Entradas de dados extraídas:
------------------------------------------------
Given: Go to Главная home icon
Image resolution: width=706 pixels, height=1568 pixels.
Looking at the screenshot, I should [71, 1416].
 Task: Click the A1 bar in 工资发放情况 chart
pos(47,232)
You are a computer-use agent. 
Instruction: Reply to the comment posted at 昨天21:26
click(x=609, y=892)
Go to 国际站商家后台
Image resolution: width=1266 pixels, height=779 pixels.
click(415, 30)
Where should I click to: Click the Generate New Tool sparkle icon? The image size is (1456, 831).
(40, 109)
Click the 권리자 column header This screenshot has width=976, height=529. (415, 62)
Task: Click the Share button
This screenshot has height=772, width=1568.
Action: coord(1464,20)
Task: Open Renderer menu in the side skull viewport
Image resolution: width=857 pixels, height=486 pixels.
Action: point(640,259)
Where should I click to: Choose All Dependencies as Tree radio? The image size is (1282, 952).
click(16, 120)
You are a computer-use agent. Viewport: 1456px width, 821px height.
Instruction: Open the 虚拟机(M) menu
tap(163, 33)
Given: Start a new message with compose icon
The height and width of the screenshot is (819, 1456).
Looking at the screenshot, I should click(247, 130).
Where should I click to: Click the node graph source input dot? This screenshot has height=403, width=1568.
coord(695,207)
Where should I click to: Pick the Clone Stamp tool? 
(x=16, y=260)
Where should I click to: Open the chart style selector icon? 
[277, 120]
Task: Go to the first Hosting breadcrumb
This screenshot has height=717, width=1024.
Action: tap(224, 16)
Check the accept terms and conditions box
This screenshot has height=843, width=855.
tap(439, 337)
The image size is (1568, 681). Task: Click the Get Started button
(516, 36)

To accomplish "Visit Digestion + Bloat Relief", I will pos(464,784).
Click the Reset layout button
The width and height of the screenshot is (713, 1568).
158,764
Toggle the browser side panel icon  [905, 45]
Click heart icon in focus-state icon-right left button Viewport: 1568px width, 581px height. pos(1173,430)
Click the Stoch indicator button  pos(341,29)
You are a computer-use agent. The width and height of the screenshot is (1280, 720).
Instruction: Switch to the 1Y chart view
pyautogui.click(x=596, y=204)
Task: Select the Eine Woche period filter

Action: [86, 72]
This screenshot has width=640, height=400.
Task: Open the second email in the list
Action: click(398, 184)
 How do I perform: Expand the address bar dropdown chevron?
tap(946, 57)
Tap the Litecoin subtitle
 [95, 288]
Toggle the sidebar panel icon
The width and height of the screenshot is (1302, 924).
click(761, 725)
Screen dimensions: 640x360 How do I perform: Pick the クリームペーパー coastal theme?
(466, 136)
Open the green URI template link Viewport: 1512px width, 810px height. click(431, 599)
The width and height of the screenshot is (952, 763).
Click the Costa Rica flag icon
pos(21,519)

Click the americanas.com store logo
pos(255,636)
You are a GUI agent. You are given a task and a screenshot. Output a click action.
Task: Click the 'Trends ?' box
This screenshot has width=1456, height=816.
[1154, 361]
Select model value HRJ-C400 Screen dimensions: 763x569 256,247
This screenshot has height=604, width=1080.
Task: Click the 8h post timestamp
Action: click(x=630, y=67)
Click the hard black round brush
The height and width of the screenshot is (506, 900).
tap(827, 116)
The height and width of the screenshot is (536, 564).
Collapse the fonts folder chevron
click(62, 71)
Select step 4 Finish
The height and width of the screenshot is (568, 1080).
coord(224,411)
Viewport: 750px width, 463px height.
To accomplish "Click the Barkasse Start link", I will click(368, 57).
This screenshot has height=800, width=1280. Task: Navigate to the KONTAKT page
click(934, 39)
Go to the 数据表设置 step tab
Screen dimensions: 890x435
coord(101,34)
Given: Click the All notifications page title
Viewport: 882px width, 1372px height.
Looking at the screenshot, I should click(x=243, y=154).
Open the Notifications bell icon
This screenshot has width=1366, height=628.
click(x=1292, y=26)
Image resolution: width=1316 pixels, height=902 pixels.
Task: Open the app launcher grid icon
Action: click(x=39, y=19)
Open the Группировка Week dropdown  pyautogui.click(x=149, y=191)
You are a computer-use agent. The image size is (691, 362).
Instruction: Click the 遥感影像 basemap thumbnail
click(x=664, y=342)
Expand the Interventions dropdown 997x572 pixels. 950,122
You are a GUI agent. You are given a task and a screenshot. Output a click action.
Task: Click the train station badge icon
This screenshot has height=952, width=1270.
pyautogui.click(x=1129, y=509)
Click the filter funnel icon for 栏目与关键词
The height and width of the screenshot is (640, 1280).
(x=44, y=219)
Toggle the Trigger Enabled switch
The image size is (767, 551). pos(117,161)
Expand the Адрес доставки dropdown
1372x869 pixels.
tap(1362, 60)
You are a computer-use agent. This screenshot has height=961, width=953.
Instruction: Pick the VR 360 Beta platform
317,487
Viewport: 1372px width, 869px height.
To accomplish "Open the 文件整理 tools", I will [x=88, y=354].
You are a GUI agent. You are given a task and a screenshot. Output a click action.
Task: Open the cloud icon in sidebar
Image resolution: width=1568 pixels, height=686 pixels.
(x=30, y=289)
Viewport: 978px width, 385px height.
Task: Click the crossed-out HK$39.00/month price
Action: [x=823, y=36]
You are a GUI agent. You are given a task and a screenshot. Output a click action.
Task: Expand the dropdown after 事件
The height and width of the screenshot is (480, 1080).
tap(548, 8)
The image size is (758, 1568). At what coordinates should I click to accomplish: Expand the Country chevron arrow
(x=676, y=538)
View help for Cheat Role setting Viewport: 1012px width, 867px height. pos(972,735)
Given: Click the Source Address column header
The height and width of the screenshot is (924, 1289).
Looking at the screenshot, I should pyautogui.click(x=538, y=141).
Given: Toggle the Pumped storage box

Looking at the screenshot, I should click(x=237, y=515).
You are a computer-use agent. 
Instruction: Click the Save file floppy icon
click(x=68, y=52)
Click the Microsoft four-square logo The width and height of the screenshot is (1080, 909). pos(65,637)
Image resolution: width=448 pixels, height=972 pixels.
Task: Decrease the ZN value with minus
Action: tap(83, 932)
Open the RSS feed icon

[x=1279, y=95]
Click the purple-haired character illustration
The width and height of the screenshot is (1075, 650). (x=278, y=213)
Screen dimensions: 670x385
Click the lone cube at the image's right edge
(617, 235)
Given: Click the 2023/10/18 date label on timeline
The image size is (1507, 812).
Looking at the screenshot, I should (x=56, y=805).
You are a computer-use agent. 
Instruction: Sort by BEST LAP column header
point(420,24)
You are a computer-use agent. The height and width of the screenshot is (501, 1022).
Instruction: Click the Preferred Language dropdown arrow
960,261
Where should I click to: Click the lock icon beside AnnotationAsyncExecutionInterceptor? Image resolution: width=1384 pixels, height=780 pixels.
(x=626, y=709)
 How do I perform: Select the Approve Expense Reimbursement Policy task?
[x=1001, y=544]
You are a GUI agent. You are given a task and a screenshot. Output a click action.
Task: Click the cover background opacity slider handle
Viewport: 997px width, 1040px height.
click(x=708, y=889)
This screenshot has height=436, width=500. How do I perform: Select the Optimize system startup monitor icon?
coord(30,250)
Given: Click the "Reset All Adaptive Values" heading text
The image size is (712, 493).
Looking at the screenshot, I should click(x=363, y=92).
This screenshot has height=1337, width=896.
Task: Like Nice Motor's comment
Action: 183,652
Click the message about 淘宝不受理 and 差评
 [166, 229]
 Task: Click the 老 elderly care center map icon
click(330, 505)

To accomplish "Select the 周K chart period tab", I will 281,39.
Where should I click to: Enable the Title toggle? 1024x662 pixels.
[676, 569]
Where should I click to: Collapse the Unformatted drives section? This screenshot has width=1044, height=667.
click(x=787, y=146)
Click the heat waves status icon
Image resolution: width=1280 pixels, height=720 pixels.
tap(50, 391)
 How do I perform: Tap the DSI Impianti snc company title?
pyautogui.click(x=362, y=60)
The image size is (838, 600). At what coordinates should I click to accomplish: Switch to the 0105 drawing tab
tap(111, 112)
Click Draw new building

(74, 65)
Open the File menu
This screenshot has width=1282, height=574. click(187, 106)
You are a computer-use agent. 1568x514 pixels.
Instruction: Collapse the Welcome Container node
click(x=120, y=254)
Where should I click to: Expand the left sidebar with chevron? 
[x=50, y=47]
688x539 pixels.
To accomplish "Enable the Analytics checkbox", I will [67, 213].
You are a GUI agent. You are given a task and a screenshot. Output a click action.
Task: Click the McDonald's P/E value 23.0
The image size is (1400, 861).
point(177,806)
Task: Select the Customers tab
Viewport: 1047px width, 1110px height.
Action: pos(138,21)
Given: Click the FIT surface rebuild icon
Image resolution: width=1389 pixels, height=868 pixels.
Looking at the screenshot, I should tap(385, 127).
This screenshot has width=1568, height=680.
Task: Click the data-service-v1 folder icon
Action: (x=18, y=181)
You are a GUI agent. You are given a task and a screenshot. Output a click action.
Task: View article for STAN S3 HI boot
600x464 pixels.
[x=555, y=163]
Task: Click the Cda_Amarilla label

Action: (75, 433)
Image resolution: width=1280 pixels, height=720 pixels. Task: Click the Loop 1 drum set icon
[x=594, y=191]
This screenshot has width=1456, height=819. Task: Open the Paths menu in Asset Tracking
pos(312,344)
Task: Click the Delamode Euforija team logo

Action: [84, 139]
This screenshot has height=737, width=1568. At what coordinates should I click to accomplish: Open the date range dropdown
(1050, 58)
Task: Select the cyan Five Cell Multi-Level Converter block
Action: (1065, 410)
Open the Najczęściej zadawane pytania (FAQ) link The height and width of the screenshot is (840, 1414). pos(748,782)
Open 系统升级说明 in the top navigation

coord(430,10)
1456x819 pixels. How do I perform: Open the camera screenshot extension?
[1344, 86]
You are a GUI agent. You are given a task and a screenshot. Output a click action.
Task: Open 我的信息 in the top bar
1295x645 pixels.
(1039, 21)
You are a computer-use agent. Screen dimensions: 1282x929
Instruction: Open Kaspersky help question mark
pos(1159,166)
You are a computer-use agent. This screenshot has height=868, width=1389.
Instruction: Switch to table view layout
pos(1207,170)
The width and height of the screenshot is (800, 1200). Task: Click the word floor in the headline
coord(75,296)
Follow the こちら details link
------------------------------------------------
§ O QUE SE PEDE:
Some 130 a cada coordenada das respostas e reproduza, sem omitir nada, todas as entradas desde a linha que contém "Click the heat waves status icon" até a linha que contém "pyautogui.click(x=362, y=60)", ambas incluídas.

§ RESULTADO:
Click the heat waves status icon
Image resolution: width=1280 pixels, height=720 pixels.
tap(180, 521)
 How do I perform: Tap the DSI Impianti snc company title?
pyautogui.click(x=492, y=190)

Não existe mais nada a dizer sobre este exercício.